> STATED GOAL A
In the forum thread about collecting a car in Germany, which Mercedes model is the original poster picking up?
> STATED GOAL B
Write the next part of the forum thread about collecting a car in Germany, starting right after its final line.

> TEXT BLOCK

====================

# Off to Germany Tomorrow to pick up this



## big_amir (Jul 6, 2008)

:argie::argie:


----------



## Brian mc21 (Aug 4, 2012)

Excellent. For yourself. ?


----------



## cmillsjoe (Jun 20, 2012)

i need that car


----------



## big_amir (Jul 6, 2008)

Brian mc21 said:


> Excellent. For yourself. ?


Yes, Looking forward to finally driving something decent as my current temporary run around is awful (1996 Honda Civic)


----------



## Dave182 (Feb 15, 2008)

Nice, what toys come with it?


----------



## rob3rto (May 23, 2007)

Dave182 said:


> Nice, what toys come with it?


Knowing Mercedes, all of them.


----------



## Derekh929 (Aug 28, 2011)

Very nice are yo going to factory pick up, like BMW welt sounds like a fantastic idea enjoy


----------



## silverback (Jun 18, 2008)

i knew as soon as i read the thread title this wasnt going to be a boring **** box.lovely,lovely car.i hope you will update the thread  is it that exact car,or is your colour different.


----------



## big_amir (Jul 6, 2008)

Dave182 said:


> Nice, what toys come with it?


The standard spec pretty much comes with everything, the only things it doesn't have is Full Leather, Command & Heated Seats (as only available with the Leather)

I only had a few options to add, Diamond White Paint and the illumination package. I also requested the brush aluminium inserts be replaced by gloss black as i don't like the brushed effect.

Its only a base model C220 CDI Auto, but hopefully it will give me an easier life on my 80 mile commute everyday.


----------



## Brian mc21 (Aug 4, 2012)

big_amir said:


> Yes, Looking forward to finally driving something decent as my current temporary run around is awful (1996 Honda Civic)


Just a little change then. Lol.
Best of luck with it. Looks the part.


----------



## Serkie (Dec 8, 2007)

Enjoy! That will be a nice drive home to get to know it well.


----------



## big_amir (Jul 6, 2008)

Derekh929 said:


> Very nice are yo going to factory pick up, like BMW welt sounds like a fantastic idea enjoy


Yes fly out tomorrow to Bremen, Mercedes putting us up for the night and collect the car Tuesday morning after having a tour of the factory.

Once finished i'm heading over to Wolfsburg for an over night stay to go do the VW factory tour as well, then finally heading to Amsterdam for a night as i have never been there and its not too far. 



silverback said:


> i knew as soon as i read the thread title this wasnt going to be a boring **** box.lovely,lovely car.i hope you will update the thread  is it that exact car,or is your colour different.

====================

> STORED RECORDS
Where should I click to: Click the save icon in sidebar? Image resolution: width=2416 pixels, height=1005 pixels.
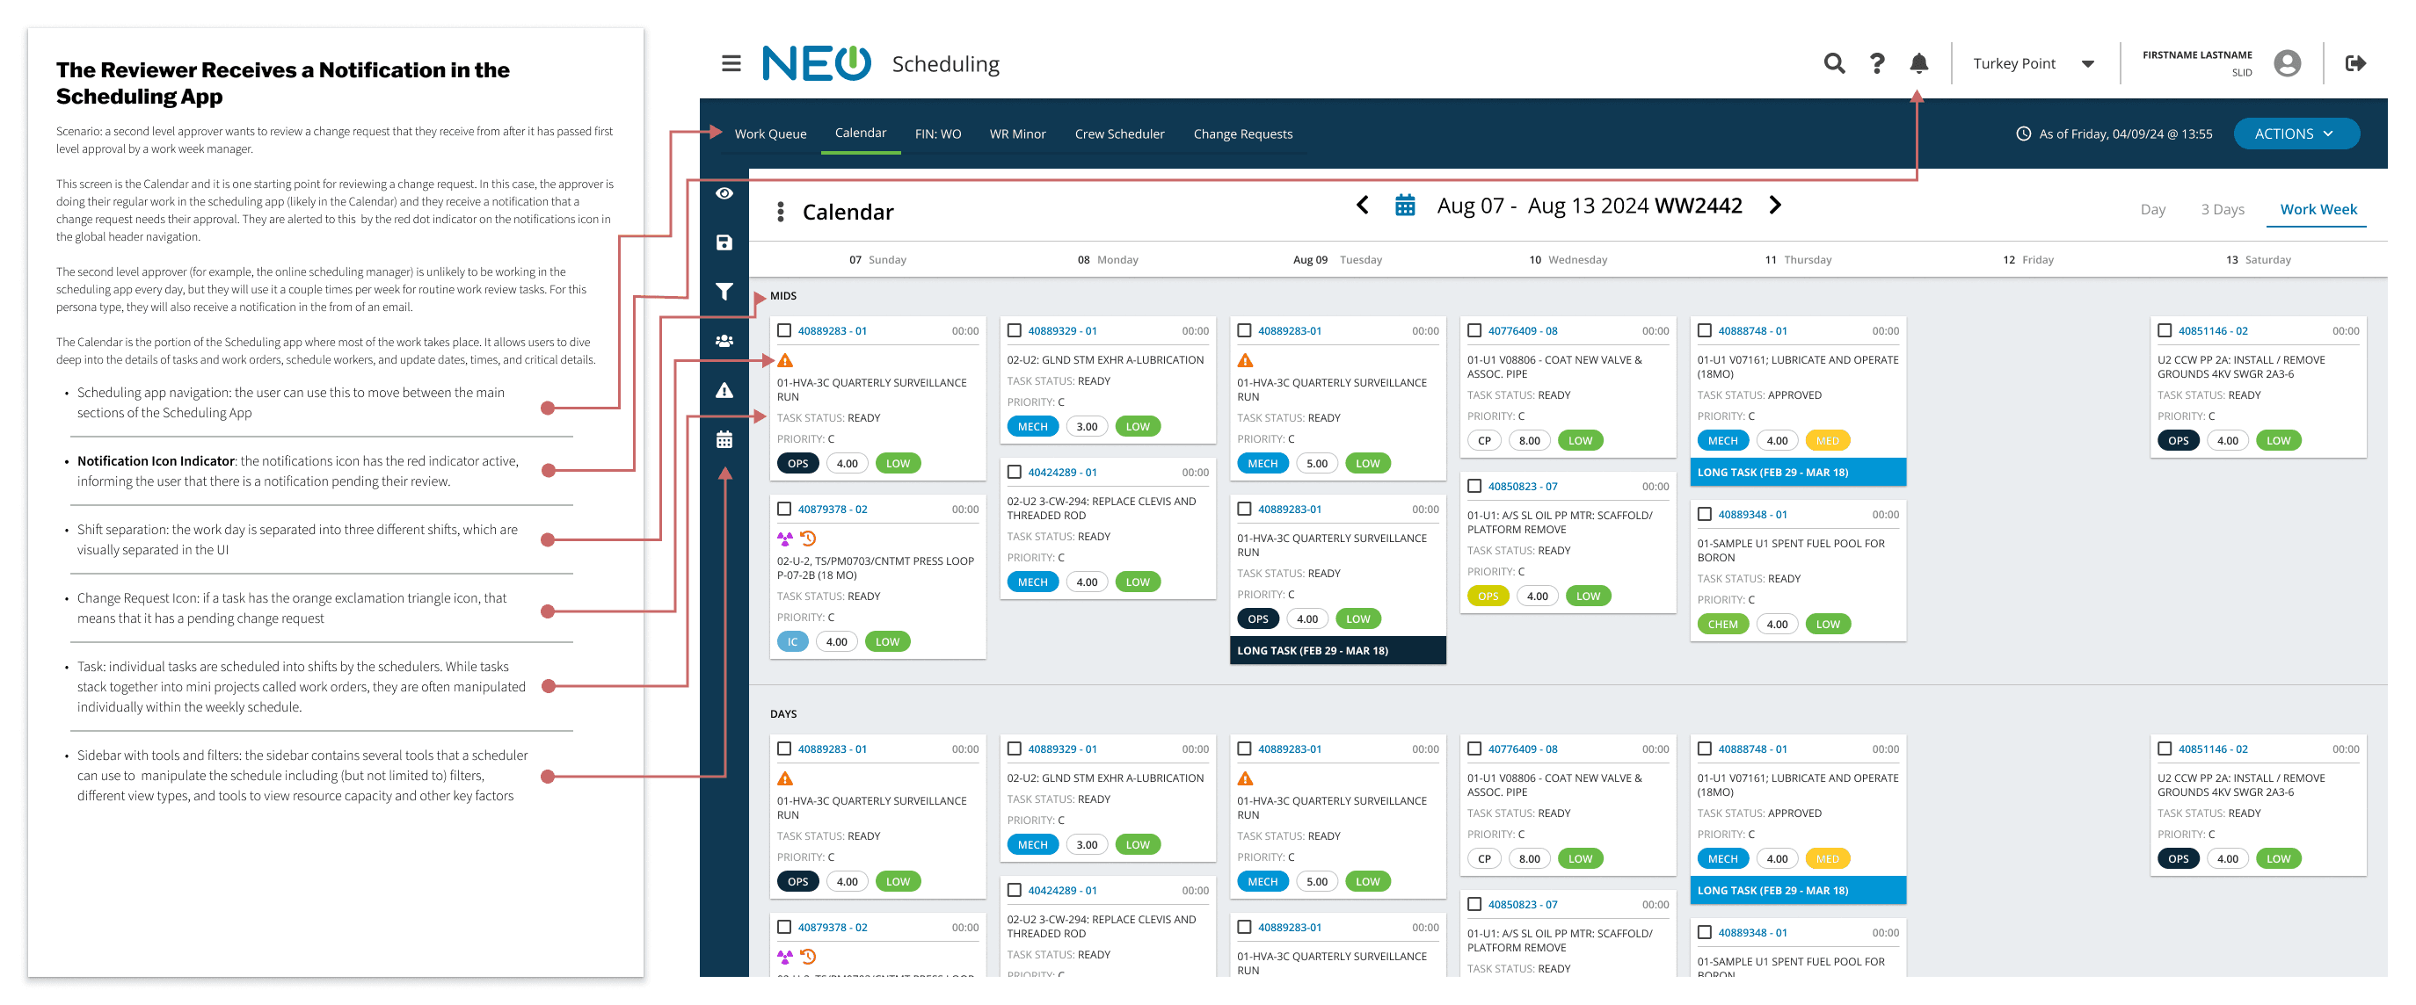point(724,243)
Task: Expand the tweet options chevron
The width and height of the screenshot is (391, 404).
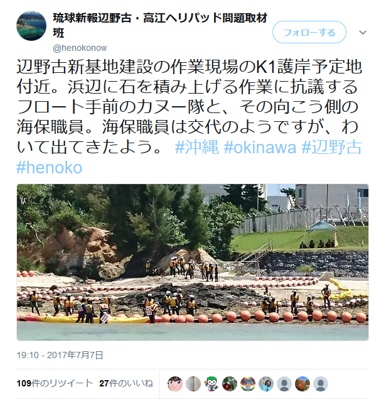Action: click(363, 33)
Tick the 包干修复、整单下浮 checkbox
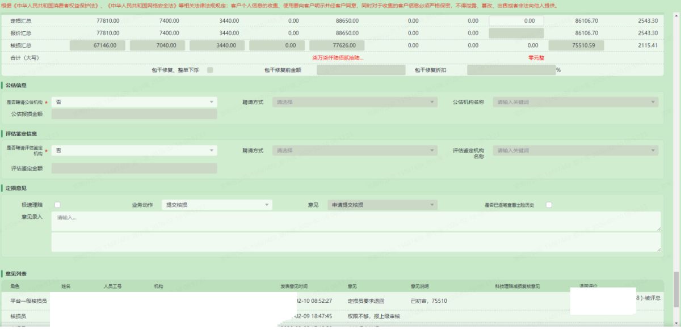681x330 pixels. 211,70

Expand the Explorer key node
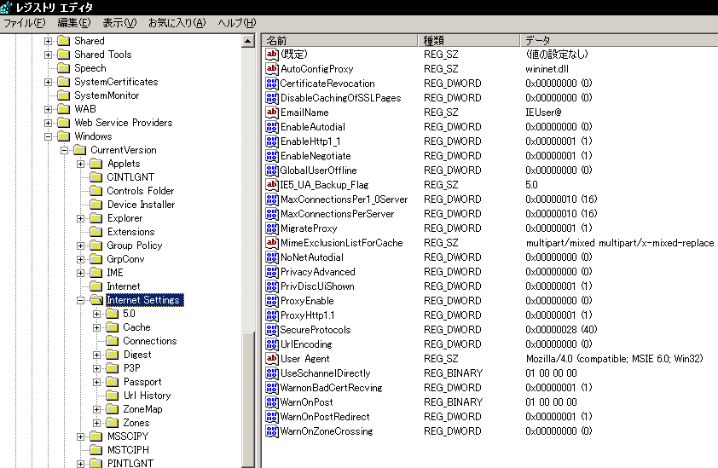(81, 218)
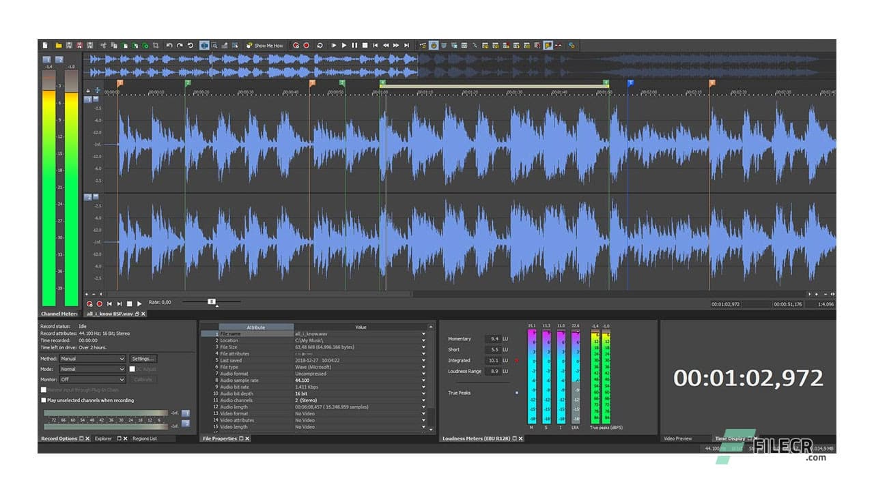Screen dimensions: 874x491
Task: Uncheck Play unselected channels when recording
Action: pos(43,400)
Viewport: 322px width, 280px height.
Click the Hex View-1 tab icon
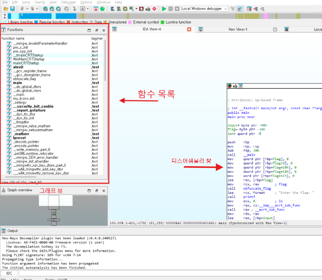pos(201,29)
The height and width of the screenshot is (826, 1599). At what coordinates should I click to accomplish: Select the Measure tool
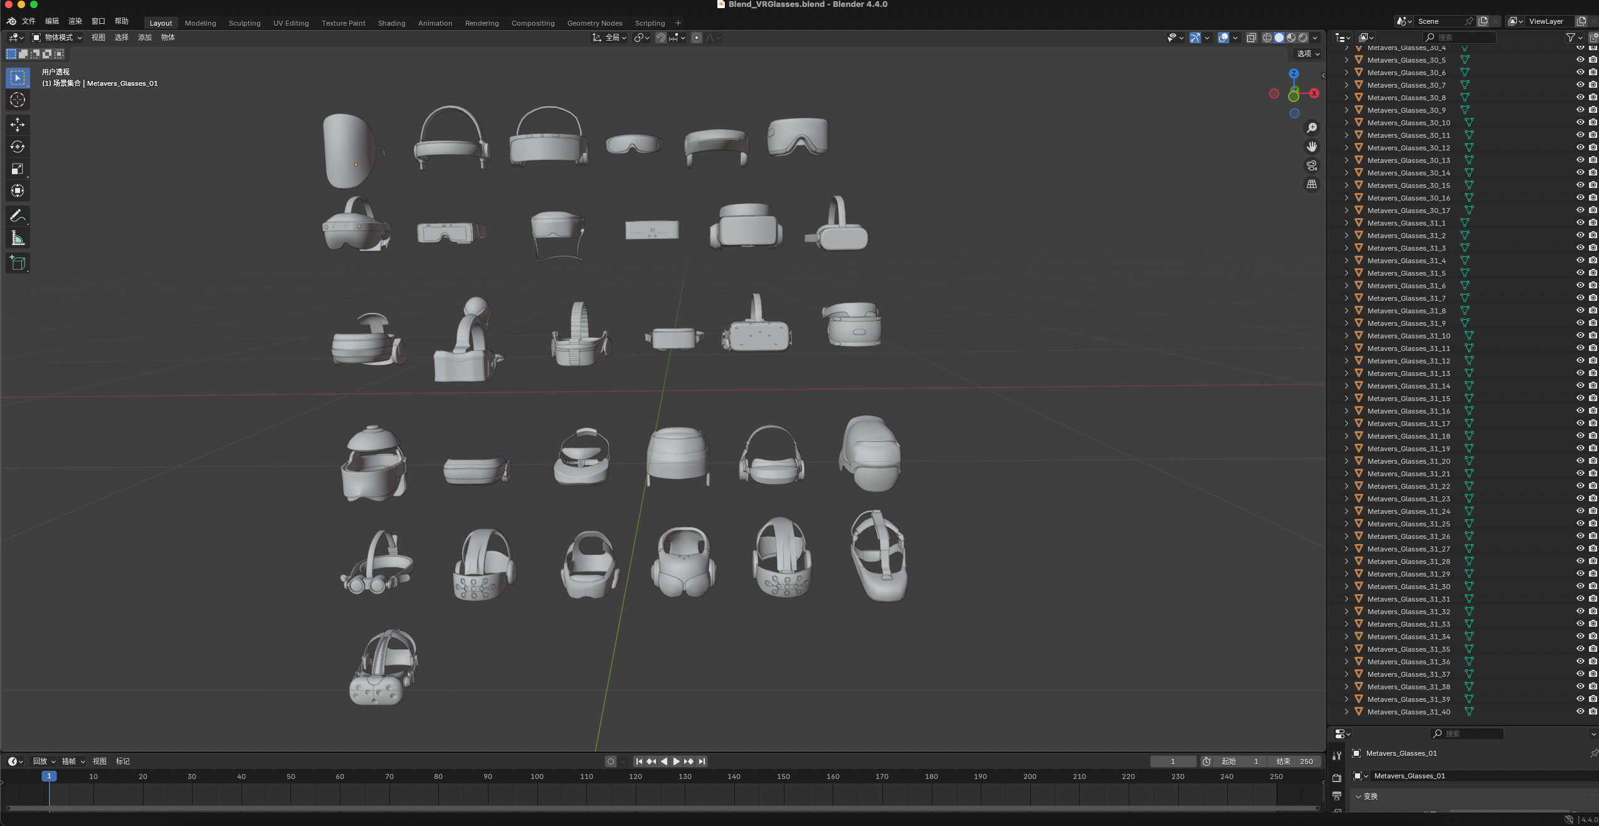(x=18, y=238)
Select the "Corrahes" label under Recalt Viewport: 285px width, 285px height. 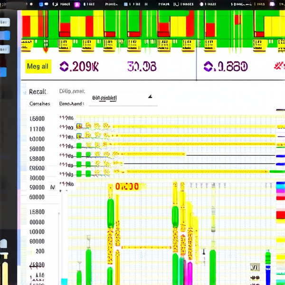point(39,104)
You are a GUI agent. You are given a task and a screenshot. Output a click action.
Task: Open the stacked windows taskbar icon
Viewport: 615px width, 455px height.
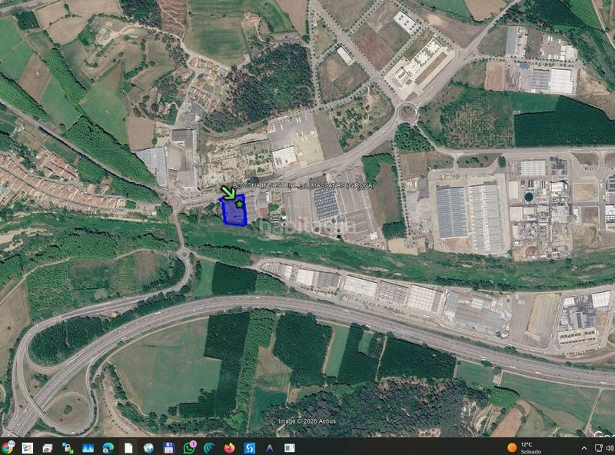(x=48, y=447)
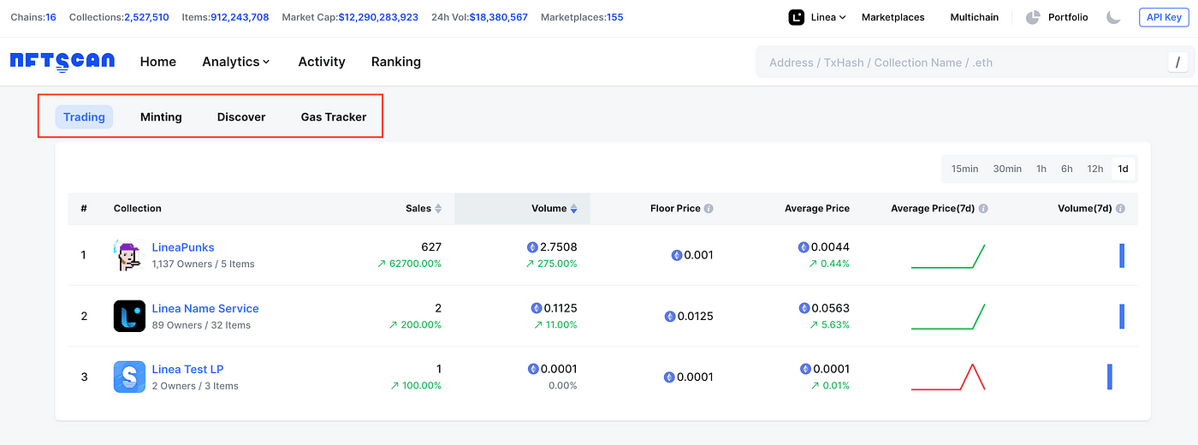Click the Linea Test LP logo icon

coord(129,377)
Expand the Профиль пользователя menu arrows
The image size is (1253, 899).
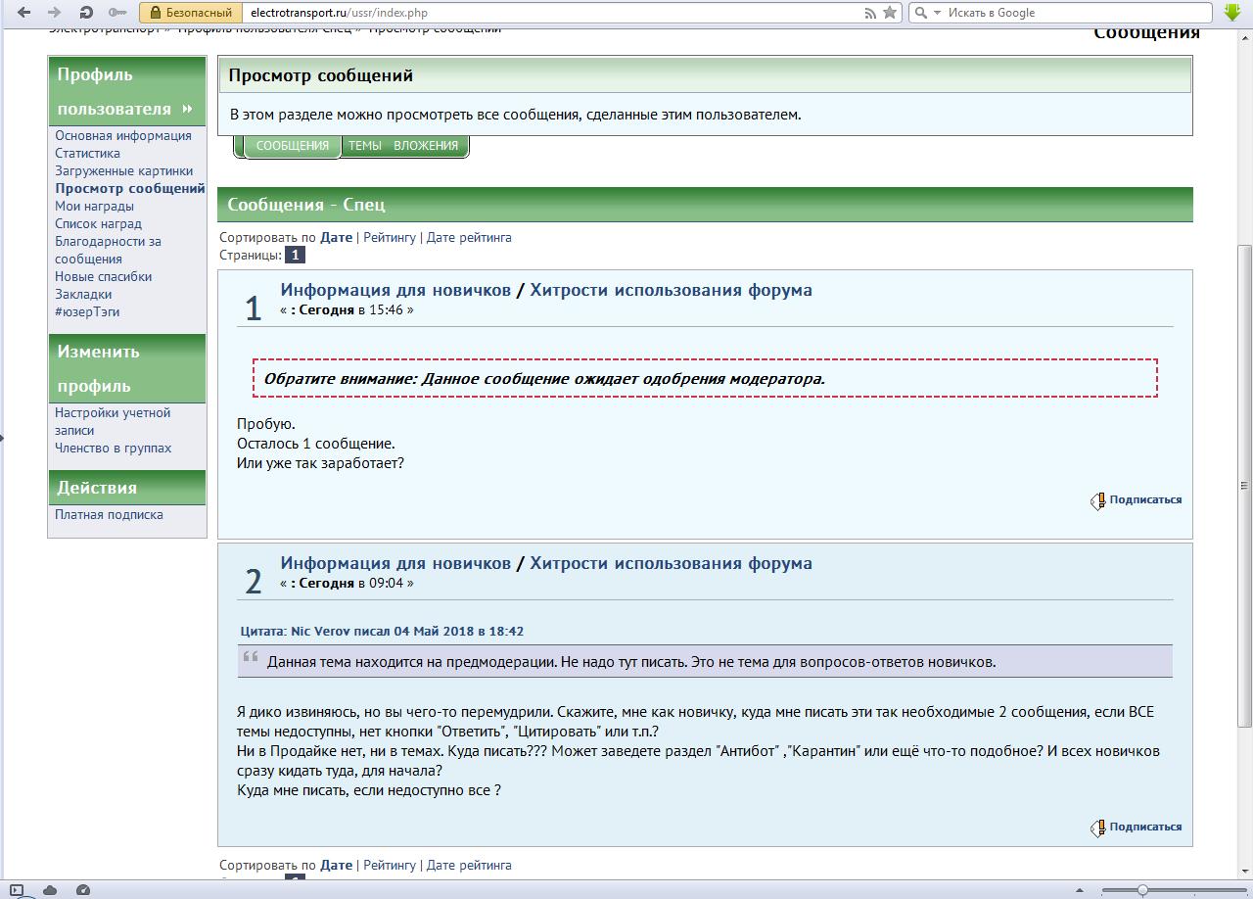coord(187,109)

====================

> EXERCISE OUTPUT A
A base model C220 CDI Auto.

> EXERCISE OUTPUT B
I will try and keep the thread updated with pics during the collection process. :thumb:


----------



## Obsessed Merc (Apr 10, 2011)

My wife drives one. Drives fantastic and despite her only ever using a throttle as an on/off switch, it's averaged 48mpg too, around town.
Only wierd thing is the Eco off at the lights (hers is auto) - whenever I drive it, I assume I've somehow stalled it 

Have fun collecting it.


----------



## Derekh929 (Aug 28, 2011)

Yes do the pics and keep the thread upto date love some pics of all the tour if you are allowed , what about your purchase was this aranged through your uk dealer as i seen a guy from Florida i posted a thread on it went to welt drove all over europe with gopro on roof fantastic footage and great experience i would love to pic up my next 3 series like that


----------



## big_amir (Jul 6, 2008)

Brian mc21 said:


> Just a little change then. Lol.
> Best of luck with it. Looks the part.


Yes it was a massive shock going from a 6 month old Polo GTI to that, but unfortunately the Polo was an oil guzzler and eventually dropped a valve so it had to go.


----------



## Ratchet (Dec 30, 2011)

bet you wont be doing much sleeping tonight.:lol:


----------



## Dave182 (Feb 15, 2008)

Great upgrade, lovely motor! See what you mean about coming with lots of 'options'


----------



## big_amir (Jul 6, 2008)

Derekh929 said:


> Yes do the pics and keep the thread upto date love some pics of all the tour if you are allowed , what about your purchase was this aranged through your uk dealer as i seen a guy from Florida i posted a thread on it went to welt drove all over europe with gopro on roof fantastic footage and great experience i would love to pic up my next 3 series like that


Yes ordered from a UK dealer, Mercedes have a personal collection team that are fantastic, they made all arrangements and were very quick and efficient during the booking process.


----------



## Derekh929 (Aug 28, 2011)

http://www.f30post.com/forums/showthread.php?t=737150

This is what i'm looking for and would be great


----------



## VW Golf-Fan (Aug 3, 2010)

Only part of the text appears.